Forum Moderators: phranque

Message Too Old, No Replies

Cloudflare Experiences With Security Help

Will it solve my problems?

         

vegasrick

8:45 am on Feb 3, 2016 (gmt 0)

10+ Year Member Top Contributors Of The Month



Hopefully I can get some information from some of you guys.

To make a long story short.

1. I have a very popular sports site. 13 years old. 2-4 million uniques per months depending on whats going on.

2. Last month we ported out site from a 10 year old CMS (mostly HTML and PHP code) to a combo of Laravel/Codeignitor.

3. After a month, we started getting flagged by a company called Ad Intregral Science (AIS for short). They monitor traffic for ad networks. Basically they claimed the majority of the traffic their clients were receiving were automated or fake. They grilled me if I was buying traffic for the site, which was a joke to me. Three ad networks who work with them stopped serving ads to our site because AIS gave us a low score for our traffic in their database.

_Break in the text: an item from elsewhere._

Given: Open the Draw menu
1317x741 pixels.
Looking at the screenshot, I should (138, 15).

4. AIS won't provide me with logs of the bad traffic. They offered to set me up with a traffic monitoring package which starts at 3,000 per month!

5. Unfortunately we have our server logs turned off because we get so many hits that they grow humongous in size within a day or two. My server team ran a few scans at one point but the only thing they saw that was a very high volume of search bots from Google and Bing (which makes sense since we have millions of pages due to our large forum)

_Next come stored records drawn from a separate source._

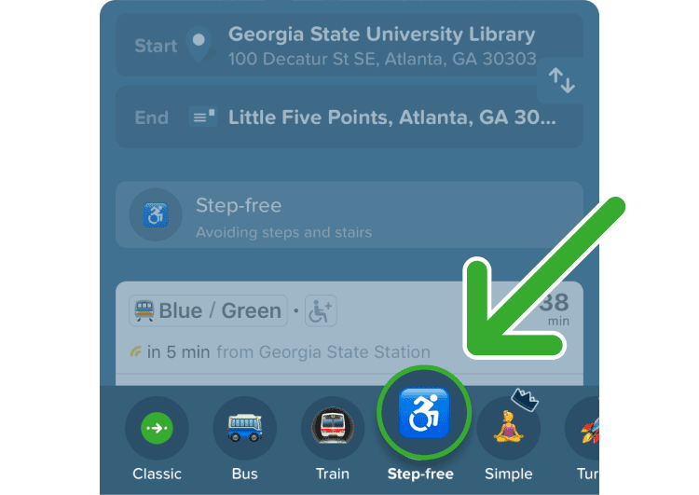Click the Start location pin icon
Viewport: 699px width, 495px height.
[x=199, y=45]
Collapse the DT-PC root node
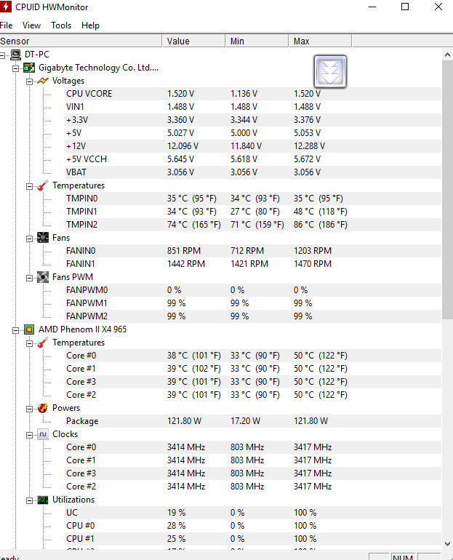The width and height of the screenshot is (453, 560). click(x=4, y=55)
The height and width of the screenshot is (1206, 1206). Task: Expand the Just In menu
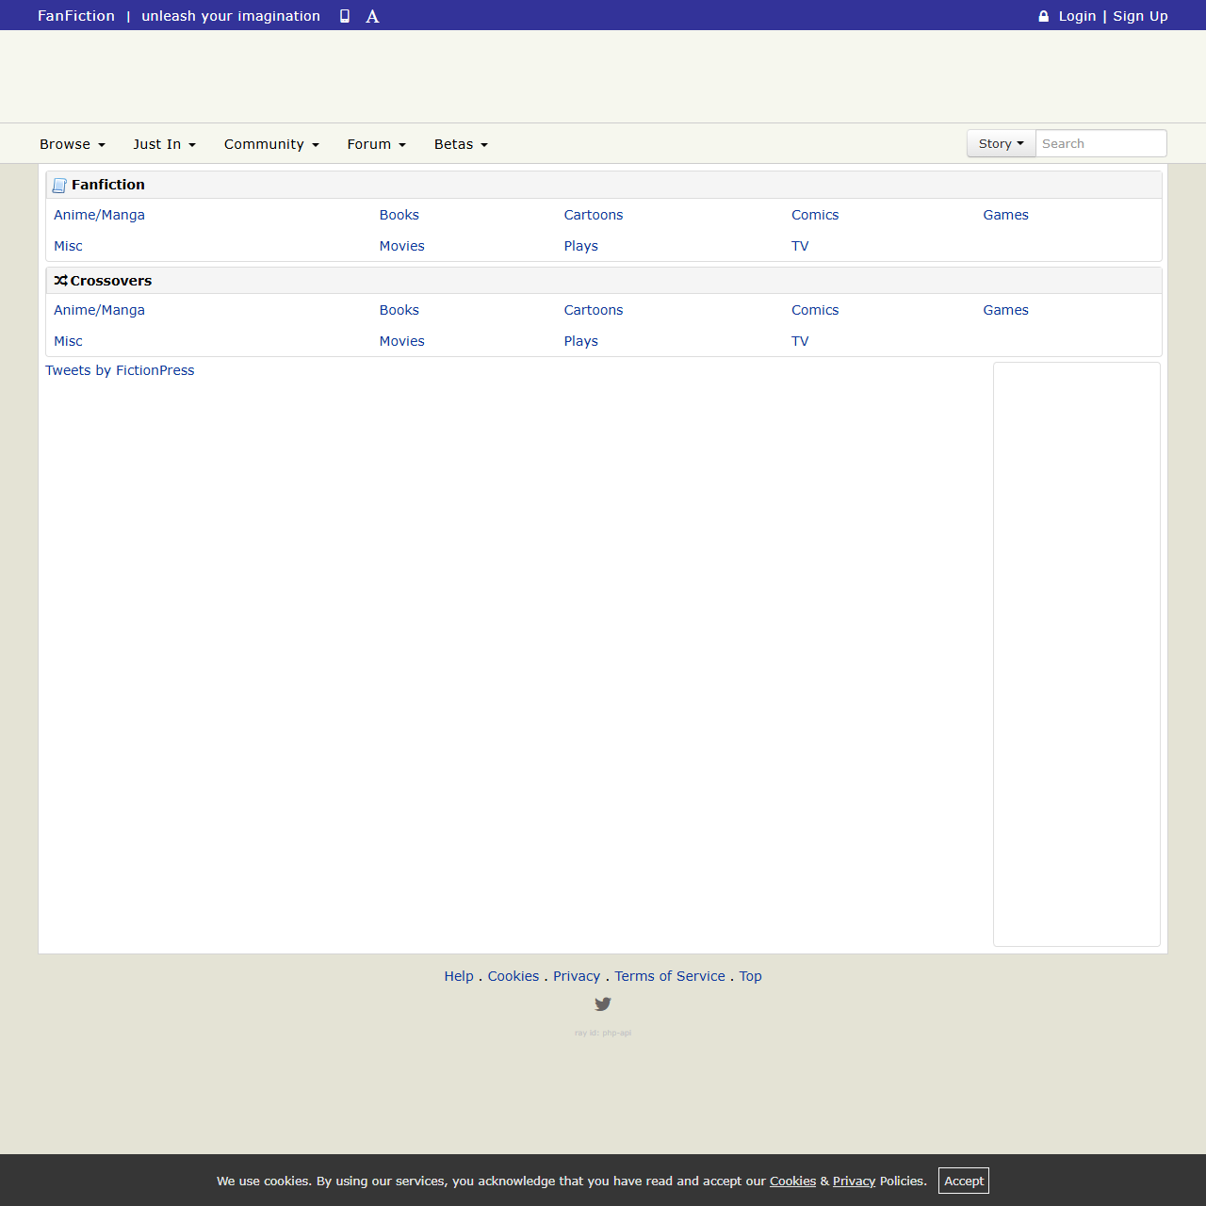[164, 144]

6. Google Analytics are fine and nothing strange there, but they don't really log bot traffic, especially malicious.

7. This past weekend another ad network drops us that work with AIS, claiming that 68% of my traffic was suspicious over a three day span.

8. I obviously get frantic, because someone is either out to hurt our site by directing automated traffic or just some hacking program that won't stop coming at us.

9. I thought about activating mod_security but it's sometimes too sensitive (from my experience) and not the best for every situation.

10. So I look for some security and go to Cloudflare (based on price as some of the others change by traffic volume). I get their business package (200 per month).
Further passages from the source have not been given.